§ Extrait
#####
TAFTA : sous la pression des Etats-Unis, l’Europe renonce à interdire des perturbateurs endocriniens !

Les responsables du commerce états-uniens ont fait pression sur l’Union européenne pour qu’elle renonce à prendre des mesures contre des perturbateurs endocriniens liés au cancer et la stérilité masculine, afin de faciliter l’accord de libre échange TAFTA

Suite aux pressions des responsables du commerce des Etats-Unis en vue de l’accord sur le TAFTA, l’Union européenne a renoncé à prendre des mesures règlementaires relatives aux perturbateurs endocriniens liés au cancer et à la stérilité masculine.

C’est ce qui ressort des documents qu’a obtenus le Réseau européen d’action contre les pesticides (PAN Europe). Les critères de l’Union européenne en projet auraient pu interdire 31 pesticides contenant des produits chimiques, perturbateurs endocriniens. Mais ils ont été abandonnés par crainte d’une réaction commerciale violente, alimentée par un lobby états-unien agressif.

Le 26 juin 2013 au matin, une délégation de haut niveau de la Mission des Etats-Unis vers l’Europe et de la Chambre états-unienne du Commerce, rendait visite aux responsables du commerce de l’Union européenne, afin d’insister pour que les européens abandonnent leurs nouveaux critères pour mettre en évidence les perturbateurs endocriniens et ce, en faveur d‘une nouvelle étude d’impact. A la fin de la journée, l’Union européenne avait cédé.

Les minutes de la rencontre montrent que les responsables de la Commission expliquent que « bien qu’ils veulent que le TAFTA soit un succès, ils n’aimeraient passer pour des gens qui affaiblissent les normes européennes ».

Le TAFTA est un accord commercial en cours de négociation entre les Etats-Unis et l’Union européenne pour supprimer les barrières commerciales et favoriser le libre échange.

Dans les minutes, on peut lire que les représentants de la Chambre de Commerce des Etats-Unis qui répondaient aux négociateurs états-uniens, « se plaignaient de l’inutilité de créer des catégories et donc des listes » de substances interdites.
Les représentant des Etats-Unis insistaient pour qu’une approche basée sur le risques soient adoptée pour la réglementation, et « mettaient l’accent sur la nécessité d’une évaluation d’impact ».
#####
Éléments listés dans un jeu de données
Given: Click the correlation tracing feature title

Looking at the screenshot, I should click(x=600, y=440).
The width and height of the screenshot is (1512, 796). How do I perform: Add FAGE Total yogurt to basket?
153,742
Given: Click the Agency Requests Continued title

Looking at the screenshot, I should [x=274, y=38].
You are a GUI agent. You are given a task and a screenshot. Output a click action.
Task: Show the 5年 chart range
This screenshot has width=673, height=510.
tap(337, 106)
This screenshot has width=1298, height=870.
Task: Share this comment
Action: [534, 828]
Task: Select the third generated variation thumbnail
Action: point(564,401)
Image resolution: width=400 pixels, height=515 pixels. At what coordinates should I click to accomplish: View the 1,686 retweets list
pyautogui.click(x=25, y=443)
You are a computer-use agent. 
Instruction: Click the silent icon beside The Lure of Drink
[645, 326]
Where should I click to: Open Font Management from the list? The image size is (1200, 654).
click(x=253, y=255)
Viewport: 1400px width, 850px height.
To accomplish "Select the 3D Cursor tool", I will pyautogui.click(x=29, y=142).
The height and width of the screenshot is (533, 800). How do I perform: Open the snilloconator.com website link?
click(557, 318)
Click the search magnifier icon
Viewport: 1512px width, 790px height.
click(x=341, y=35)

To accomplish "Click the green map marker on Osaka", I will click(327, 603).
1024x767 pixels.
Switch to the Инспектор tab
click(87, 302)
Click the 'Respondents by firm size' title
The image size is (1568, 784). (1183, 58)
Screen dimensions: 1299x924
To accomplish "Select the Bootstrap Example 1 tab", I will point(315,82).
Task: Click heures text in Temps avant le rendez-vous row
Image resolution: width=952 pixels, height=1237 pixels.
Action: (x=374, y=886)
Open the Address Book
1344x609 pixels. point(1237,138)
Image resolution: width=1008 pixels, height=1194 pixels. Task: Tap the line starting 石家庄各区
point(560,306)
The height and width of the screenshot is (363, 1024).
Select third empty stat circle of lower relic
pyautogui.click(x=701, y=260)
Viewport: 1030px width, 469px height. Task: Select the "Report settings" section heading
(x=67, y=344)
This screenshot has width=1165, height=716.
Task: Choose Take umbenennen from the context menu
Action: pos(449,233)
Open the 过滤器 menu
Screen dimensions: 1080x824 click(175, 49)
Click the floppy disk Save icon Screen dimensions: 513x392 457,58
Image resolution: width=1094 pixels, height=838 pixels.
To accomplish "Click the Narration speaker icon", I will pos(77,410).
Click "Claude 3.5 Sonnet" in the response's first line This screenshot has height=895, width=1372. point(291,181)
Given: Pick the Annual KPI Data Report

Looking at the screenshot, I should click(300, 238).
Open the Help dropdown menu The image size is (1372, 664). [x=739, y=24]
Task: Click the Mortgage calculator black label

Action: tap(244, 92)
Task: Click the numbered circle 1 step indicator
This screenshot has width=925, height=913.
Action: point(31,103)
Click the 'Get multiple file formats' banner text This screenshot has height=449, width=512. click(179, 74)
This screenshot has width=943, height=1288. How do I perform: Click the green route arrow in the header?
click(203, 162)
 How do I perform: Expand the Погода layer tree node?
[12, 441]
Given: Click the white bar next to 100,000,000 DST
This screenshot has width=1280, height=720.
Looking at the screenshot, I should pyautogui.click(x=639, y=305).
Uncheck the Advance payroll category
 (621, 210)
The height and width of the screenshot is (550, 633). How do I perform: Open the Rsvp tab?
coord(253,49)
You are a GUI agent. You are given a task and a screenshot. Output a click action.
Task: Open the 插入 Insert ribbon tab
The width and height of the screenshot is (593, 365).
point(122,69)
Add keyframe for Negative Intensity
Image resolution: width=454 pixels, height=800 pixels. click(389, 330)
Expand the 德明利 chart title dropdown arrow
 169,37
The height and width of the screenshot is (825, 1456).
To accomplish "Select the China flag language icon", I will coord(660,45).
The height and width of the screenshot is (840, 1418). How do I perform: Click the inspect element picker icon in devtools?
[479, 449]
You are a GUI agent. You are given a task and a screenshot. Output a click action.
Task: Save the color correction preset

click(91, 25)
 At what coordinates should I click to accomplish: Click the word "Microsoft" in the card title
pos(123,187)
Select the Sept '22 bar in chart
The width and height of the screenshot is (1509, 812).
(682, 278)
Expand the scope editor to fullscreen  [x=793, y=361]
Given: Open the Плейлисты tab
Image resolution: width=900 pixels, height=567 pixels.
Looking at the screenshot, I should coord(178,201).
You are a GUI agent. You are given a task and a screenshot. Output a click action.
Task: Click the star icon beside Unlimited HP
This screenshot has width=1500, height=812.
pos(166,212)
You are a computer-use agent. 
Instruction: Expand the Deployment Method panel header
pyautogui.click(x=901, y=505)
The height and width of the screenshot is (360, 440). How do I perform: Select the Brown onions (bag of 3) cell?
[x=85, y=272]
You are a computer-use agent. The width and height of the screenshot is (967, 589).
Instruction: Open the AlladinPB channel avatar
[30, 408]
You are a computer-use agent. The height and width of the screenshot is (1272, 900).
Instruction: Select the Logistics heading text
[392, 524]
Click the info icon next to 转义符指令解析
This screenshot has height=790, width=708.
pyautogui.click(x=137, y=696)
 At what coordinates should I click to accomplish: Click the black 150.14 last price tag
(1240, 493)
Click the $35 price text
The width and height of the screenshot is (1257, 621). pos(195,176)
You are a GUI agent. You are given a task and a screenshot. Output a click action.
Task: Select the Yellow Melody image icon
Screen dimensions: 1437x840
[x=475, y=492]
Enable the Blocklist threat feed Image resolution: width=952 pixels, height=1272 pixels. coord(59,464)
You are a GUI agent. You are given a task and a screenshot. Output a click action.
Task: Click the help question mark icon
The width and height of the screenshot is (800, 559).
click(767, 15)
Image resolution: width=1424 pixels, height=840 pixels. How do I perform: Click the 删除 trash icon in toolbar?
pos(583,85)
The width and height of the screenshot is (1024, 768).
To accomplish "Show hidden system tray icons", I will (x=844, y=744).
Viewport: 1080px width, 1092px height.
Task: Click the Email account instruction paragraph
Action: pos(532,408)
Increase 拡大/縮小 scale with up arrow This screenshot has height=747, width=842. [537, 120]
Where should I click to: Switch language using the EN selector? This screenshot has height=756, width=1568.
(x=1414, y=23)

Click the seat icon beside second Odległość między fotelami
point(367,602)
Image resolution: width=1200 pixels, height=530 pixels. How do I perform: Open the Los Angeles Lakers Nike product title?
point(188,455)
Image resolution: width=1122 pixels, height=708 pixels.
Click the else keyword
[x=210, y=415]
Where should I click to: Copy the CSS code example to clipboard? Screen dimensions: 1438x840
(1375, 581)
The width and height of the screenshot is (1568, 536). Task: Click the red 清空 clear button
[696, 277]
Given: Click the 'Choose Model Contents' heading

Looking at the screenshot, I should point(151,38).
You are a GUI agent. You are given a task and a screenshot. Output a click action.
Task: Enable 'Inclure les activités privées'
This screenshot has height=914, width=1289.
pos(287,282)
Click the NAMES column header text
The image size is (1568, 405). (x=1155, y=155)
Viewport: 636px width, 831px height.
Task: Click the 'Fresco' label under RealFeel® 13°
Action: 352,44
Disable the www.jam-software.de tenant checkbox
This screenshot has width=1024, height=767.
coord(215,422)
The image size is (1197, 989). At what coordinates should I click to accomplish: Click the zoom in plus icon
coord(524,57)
#####
§ Problème A
D'après l'extrait sur le TAFTA, combien de pesticides les critères européens en projet auraient-ils pu interdire ?
§ Problème B
Reprenez l'extrait sur le TAFTA à la suite de sa dernière phrase et poursuivez-le.

§ Votre réponse A
Ils auraient pu interdire 31 pesticides contenant des produits chimiques perturbateurs endocriniens.

§ Votre réponse B
Plus tard lors de cette journée, la secrétaire générale de la Commission, Catherine Day, envoyait une lettre à Karl Falkenberg, directeur du département Environnement, en lui disant de suspendre les critères en projet :

« Nous suggérons que, comme l’ont fait les autres Direction générales, vous envisagiez de procéder à une unique évaluation d’impact commune pour couvrir toutes les propositions. Nous ne pensons pas qu’il soit nécessaire de préparer des recommandations de la Commission, relatives aux critères pour identifier les substances qui sont des perturbateurs endocriniens. »

Suite à cela, la législation prévue pour 2014, fut repoussée au moins jusqu’en 2016, malgré les coûts pour la santé que provoquent les maladies, comme la perte de QI, l’obésité ou le cryptorchidisme – maladie qui affecte le système génital des petits garçons, et que l’on estime à 150 milliards d’€ chaque année. [[http://www.theguardian.com/environment/2015/mar/06/health-costs-hormone-disrupting-chemicals-150bn-a-year-europe-says-study]] )

Un mois avant cette rencontre, la Chambre du Commerce des Etats-Unis avait prévenu l’Union européenne des « vastes implications » qu’aurait l’adoption des critères en projet. Cet organisme commercial voulait que l’évaluation d’impact de l’UE fixe des seuils plus souples pour les expositions acceptables aux perturbateurs endocriniens, basés sur les propriétés de la substance.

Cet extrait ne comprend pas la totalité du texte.